TASK OBJECTIVE
Present the following data again exactly as it is shown.

:: DATA FOR REVIEW ::

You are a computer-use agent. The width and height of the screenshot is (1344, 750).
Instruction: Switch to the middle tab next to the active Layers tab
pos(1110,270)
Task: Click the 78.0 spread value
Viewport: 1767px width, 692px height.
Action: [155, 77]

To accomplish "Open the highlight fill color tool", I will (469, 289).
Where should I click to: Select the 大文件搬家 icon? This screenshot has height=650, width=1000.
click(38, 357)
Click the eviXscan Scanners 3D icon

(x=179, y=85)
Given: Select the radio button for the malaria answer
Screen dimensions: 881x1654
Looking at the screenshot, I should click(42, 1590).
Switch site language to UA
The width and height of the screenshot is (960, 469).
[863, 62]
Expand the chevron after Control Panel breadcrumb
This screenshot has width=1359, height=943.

:::

SOLUTION FOR THIS TASK
You are a computer-use agent. The width and height of the screenshot is (1344, 750).
Instruction: Switch to the middle tab next to the active Layers tab
pos(1110,270)
Task: Click the 78.0 spread value
Viewport: 1767px width, 692px height.
Action: [155, 77]

To accomplish "Open the highlight fill color tool", I will (469, 289).
Where should I click to: Select the 大文件搬家 icon? This screenshot has height=650, width=1000.
click(38, 357)
Click the eviXscan Scanners 3D icon

(x=179, y=85)
Given: Select the radio button for the malaria answer
Screen dimensions: 881x1654
Looking at the screenshot, I should click(42, 1590).
Switch site language to UA
The width and height of the screenshot is (960, 469).
[863, 62]
Expand the chevron after Control Panel breadcrumb
This screenshot has width=1359, height=943.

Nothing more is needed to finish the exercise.